Vous trouvez quand même bizarre que Jean-Eudes ait reçu la même chose que le monsieur du ménage. L’économiste à la radio ajoute que c’est une sorte d’impôt négatif, sans souci de redistribution. C’est donc ça… on est en pleine campagne présidentielle. Le FN inclut une nouvelle ligne à son programme économique : le maintien de la France dans la zone euro, conditionné à un mécanisme permanent de versement aux ménages français par la BCE. Malin : un refus suggérerait à certains que la Banque centrale favorise les banques aux ménages. Le gouverneur Mario Draghi s’étouffe dans son café. Aux Etats-Unis, le nouveau président, Donald Trump, se frotte les mains ; après avoir baissé les impôts sur le revenu dans les premiers mois de son mandat, il justifie l’arrêt des programmes fédéraux de sécurité sociale. Il prétend avoir obtenu l’accord de la Réserve fédérale de verser des subventions monétaires en compensation. En réalité, la gouverneure Janet Yellen n’a rien accepté. Mais à présent, elle n’a plus le choix…
Vous ne rêvez pas. Une somme douillette pourrait arriver bientôt sur vote compte.
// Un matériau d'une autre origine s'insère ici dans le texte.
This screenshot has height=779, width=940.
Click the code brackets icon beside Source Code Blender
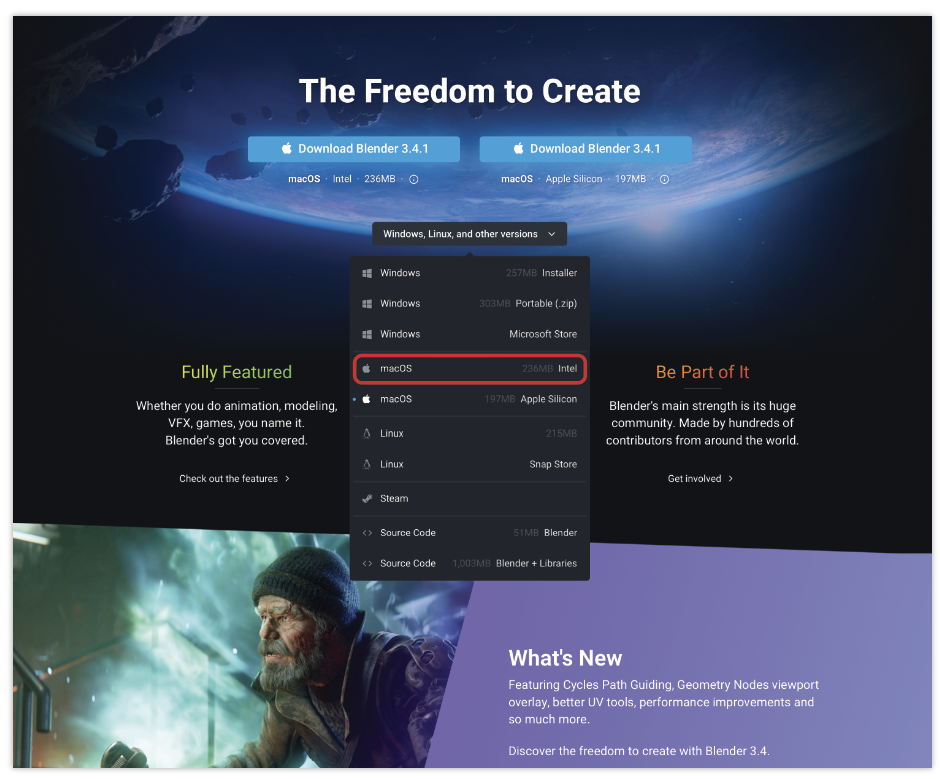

Ce sera la troisième phase d’une politique monétaire extraordinaire qui a commencé en 2008 suite au krach américain. Le principe est débattu en Europe actuellement (1). C’est ainsi car les deux premières phases n’ont pas suffi à relancer l’économie : bien que les taux d’intérêt soient négatifs, l’investissement ne repart pas ; d’autre part, les milliards distribués par les banques centrales restent dans les réserves des banques privées. Toujours pas de crédit. Une part importante des ménages reste très endettée, au chômage, donc ne consomme plus. L’idée de remplir les comptes des ménages s’inspire de Milton Friedman, qui avait imaginé que la Banque centrale pourrait distribuer de la monnaie, par hélicoptère, pour donner un petit coup de pouce au budget ; aujourd’hui, l’hélicoptère est remplacé par un câble Ethernet. C’est une forme de relance budgétaire. Une baisse d’impôt déguisée. Politique d’austérité oblige en Europe, majorité républicaine au Congrès aux Etats-Unis, les gouvernements sont hypercontraints dans leurs dépenses. Les banques centrales ont pris le relais depuis 2008. Banque centrale où personne n’a été élu. C’est un pur transfert de pouvoir. Périlleux. S’ils perdent le contrôle du budget, que reste-t-il aux Etats démocratiques ? Et donc à nous, les citoyens ? Jean-Eudes s’en fiche, lui. Finalement, il va s’acheter des actions…
(1) Voir le n°355 d’Alternatives économiques, mars 2016. Les 240 euros sont mon hypothèse. Ils correspondent aux 60 milliards de liquidités distribués chaque mois par la BCE, divisés par la population de la zone euro âgée de plus de 24 ans.
Cette chronique est assurée en alternance par Anne-Laure Delatte, Ioana Marinescu, Bruno Amable et Pierre-Yves Geoffard.